The results matched what the authors of the research expected to happen. Indeed, it’s why they did the research in the first place. “It was a pet peeve that a lot of these models assume a certain geographical context,” says Pruthi, one of the co-authors of the study. “We were interested in understanding what is the default demographic? Who is this technology for by default?” Despite choosing deliberately universal items or concepts—like weddings and houses—Pruthi was surprised by the near-total lack of representation models showed unless explicitly prompted to depict an item or concept from a specific country. When asked to produce an Indian house or a German house, the AI image generators improved their abilities, increasing the rating of their accuracy by an average of one point on a five-point scale rated by those seeing the image.

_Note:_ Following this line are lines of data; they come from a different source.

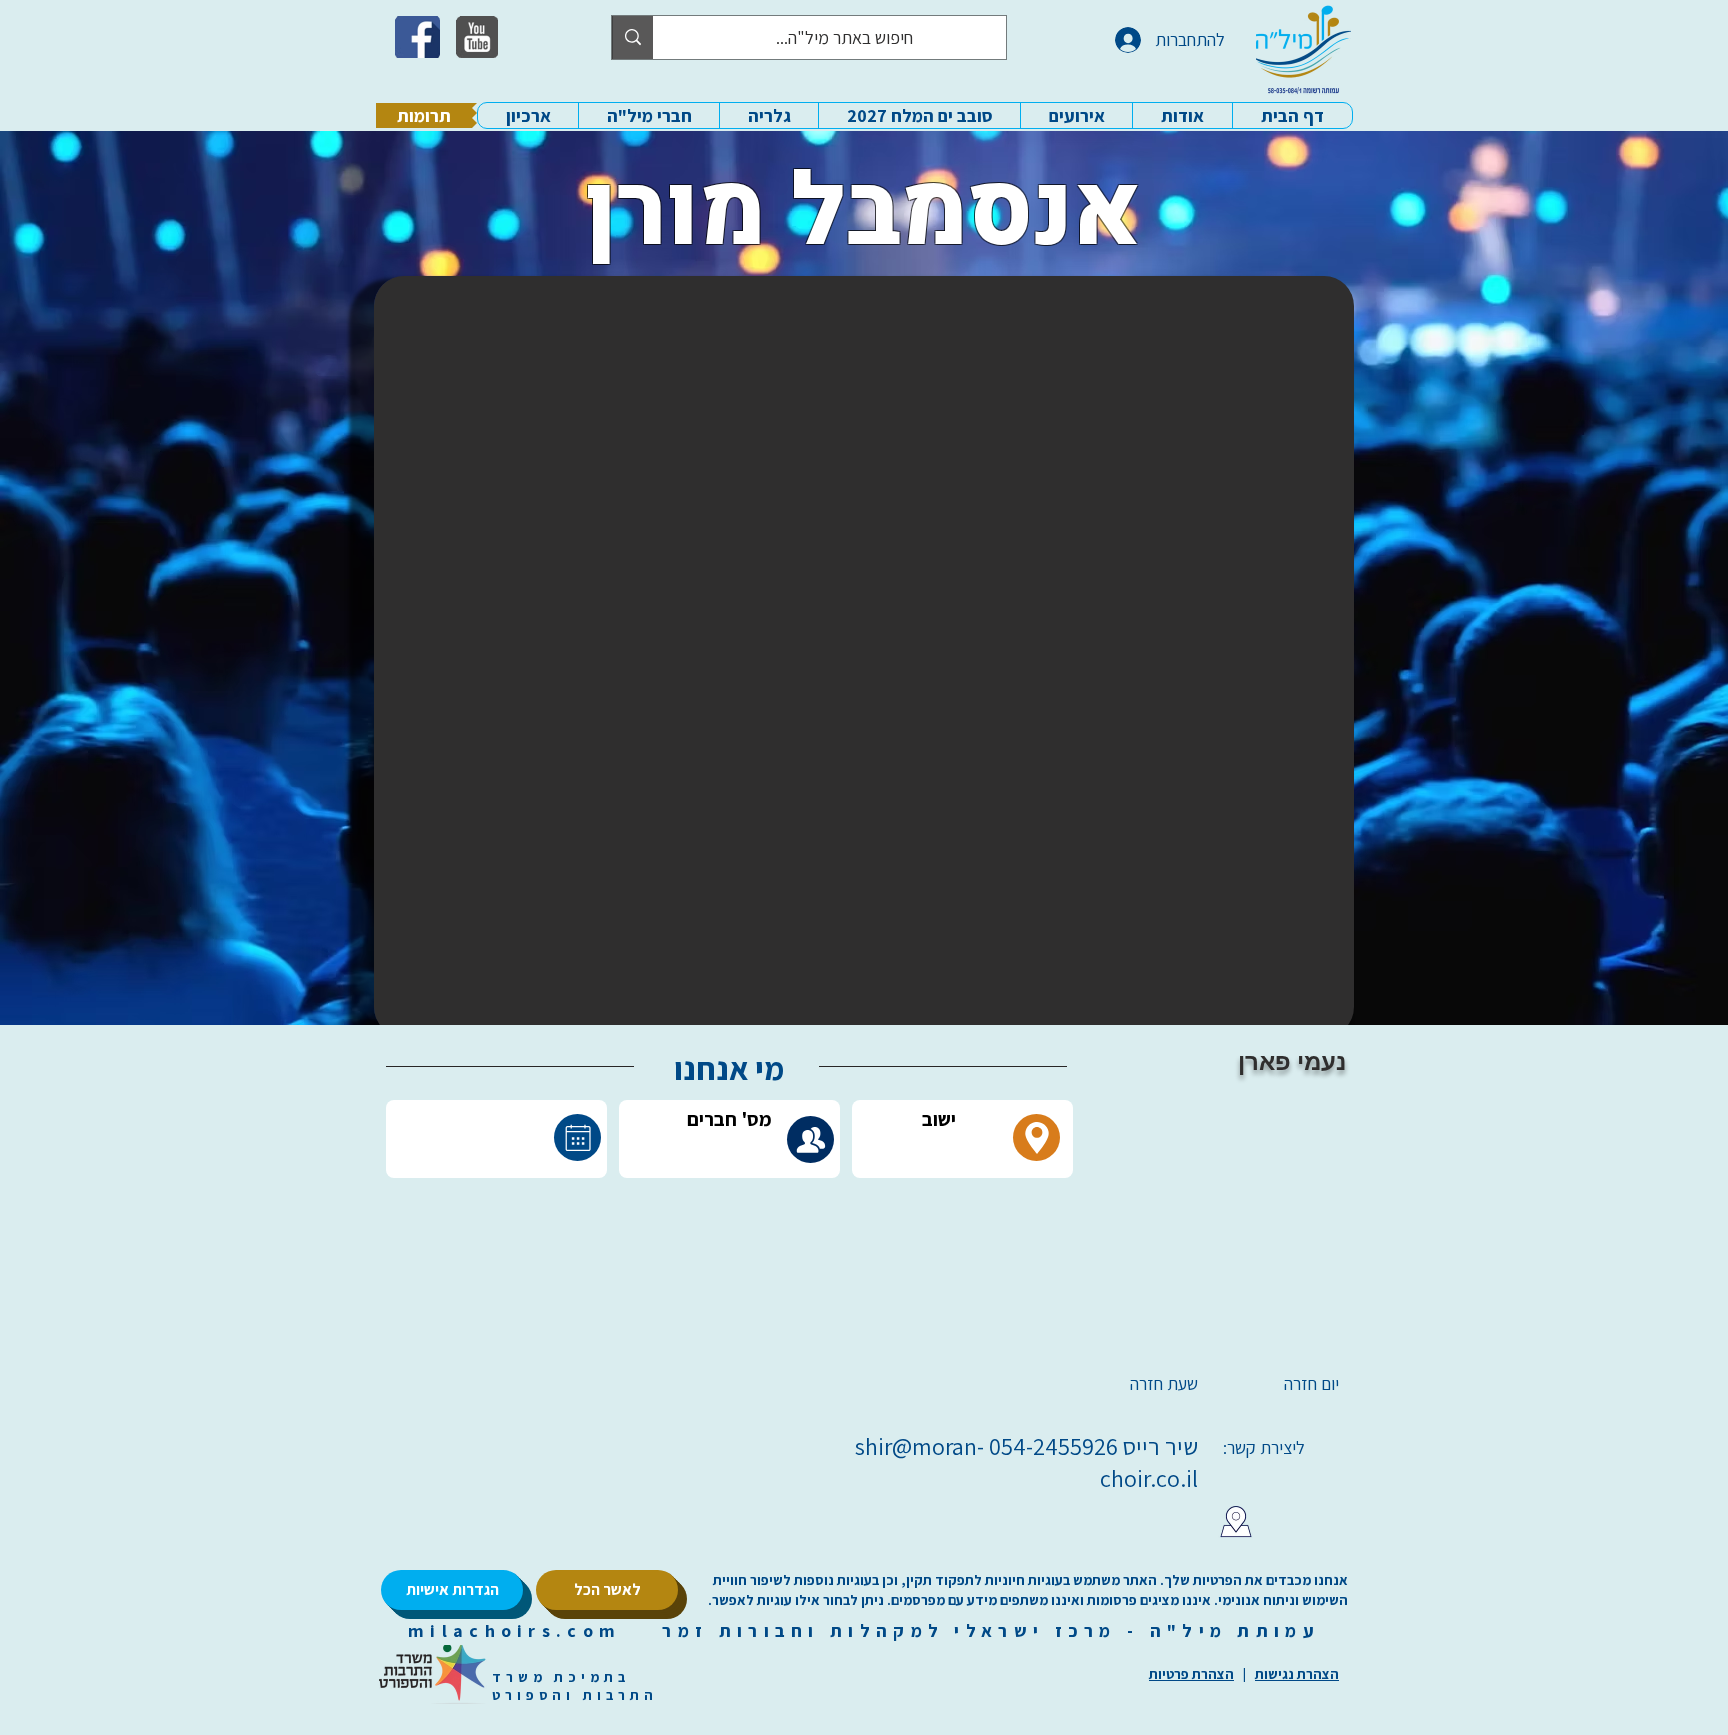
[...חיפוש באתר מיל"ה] (632, 37)
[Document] (577, 1137)
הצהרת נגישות (1297, 1674)
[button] (1182, 115)
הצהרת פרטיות (1191, 1674)
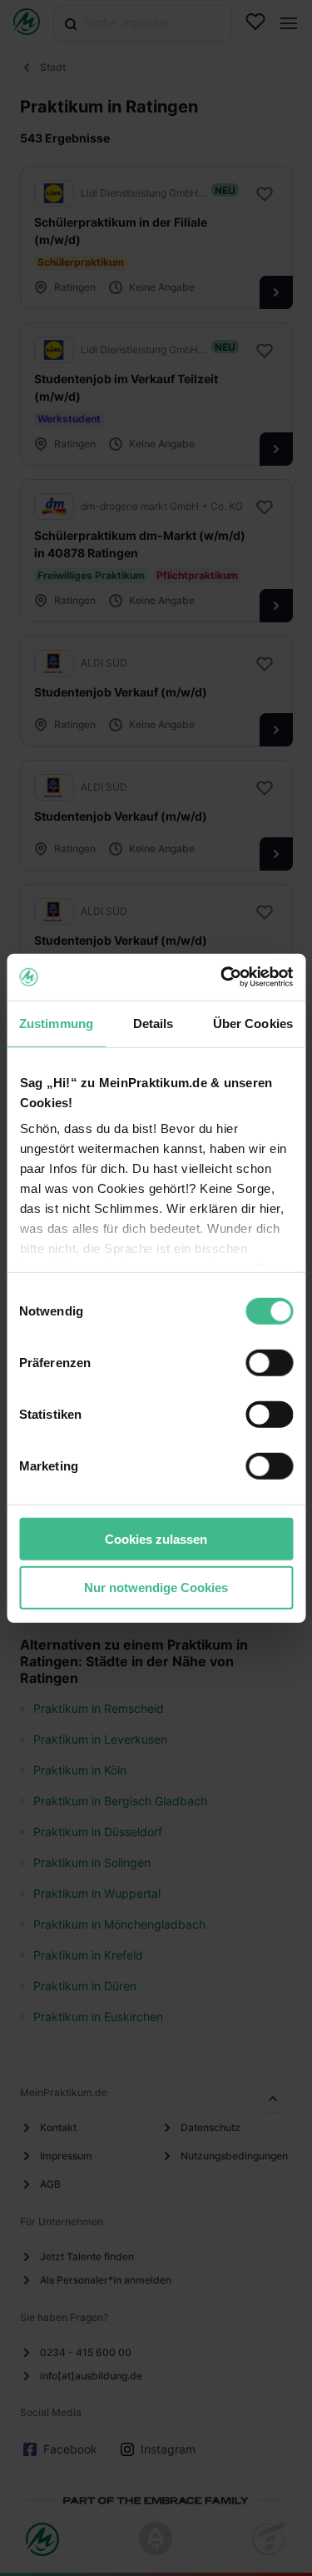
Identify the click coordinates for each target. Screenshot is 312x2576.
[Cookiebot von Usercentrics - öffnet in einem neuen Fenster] (222, 977)
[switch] (269, 1362)
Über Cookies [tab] (253, 1023)
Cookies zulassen (156, 1538)
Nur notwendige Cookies (156, 1587)
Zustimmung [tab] (56, 1023)
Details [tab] (153, 1023)
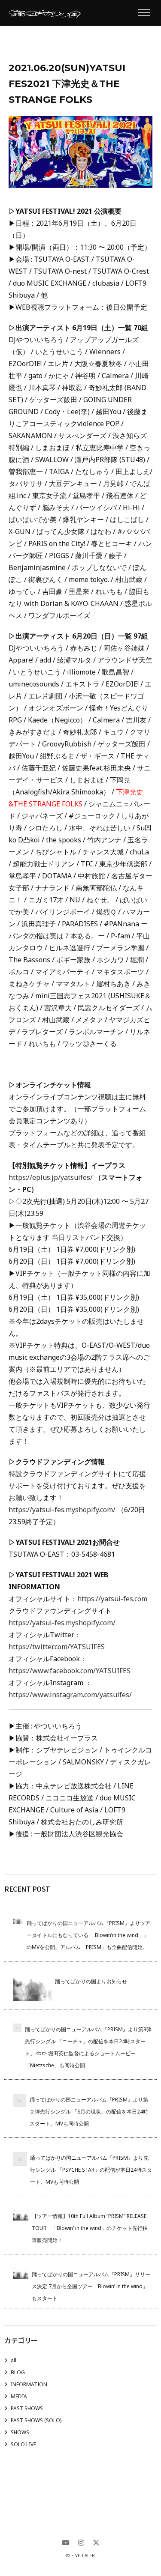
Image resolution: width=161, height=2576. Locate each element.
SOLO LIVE (23, 2444)
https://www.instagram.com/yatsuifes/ (70, 1694)
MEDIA (19, 2396)
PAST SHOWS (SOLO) (36, 2420)
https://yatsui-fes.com (112, 1598)
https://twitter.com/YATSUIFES (57, 1646)
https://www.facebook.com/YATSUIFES (70, 1670)
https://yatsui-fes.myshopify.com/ (62, 1509)
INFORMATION (29, 2384)
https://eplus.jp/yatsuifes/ (51, 1177)
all (13, 2360)
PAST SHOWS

But they were an improvement, rather than an accurate depiction: For many countries, the score was still only around 3.5 out of 5. “There is still a lot of room to improve and make these results a lot more personalized,” says Pruthi. In part, the problem is one that blights all AI: When it comes to the quality of model outputs, it largely depends on model inputs. And the input data isn’t always very good. ImageNet, one of the main databases of source images used for AI image generators, has long been criticized for racist and sexist labels on images. If they don’t contain source imagery that can depict large parts of the world and how they live, then it has a huge knock-on effect for representation.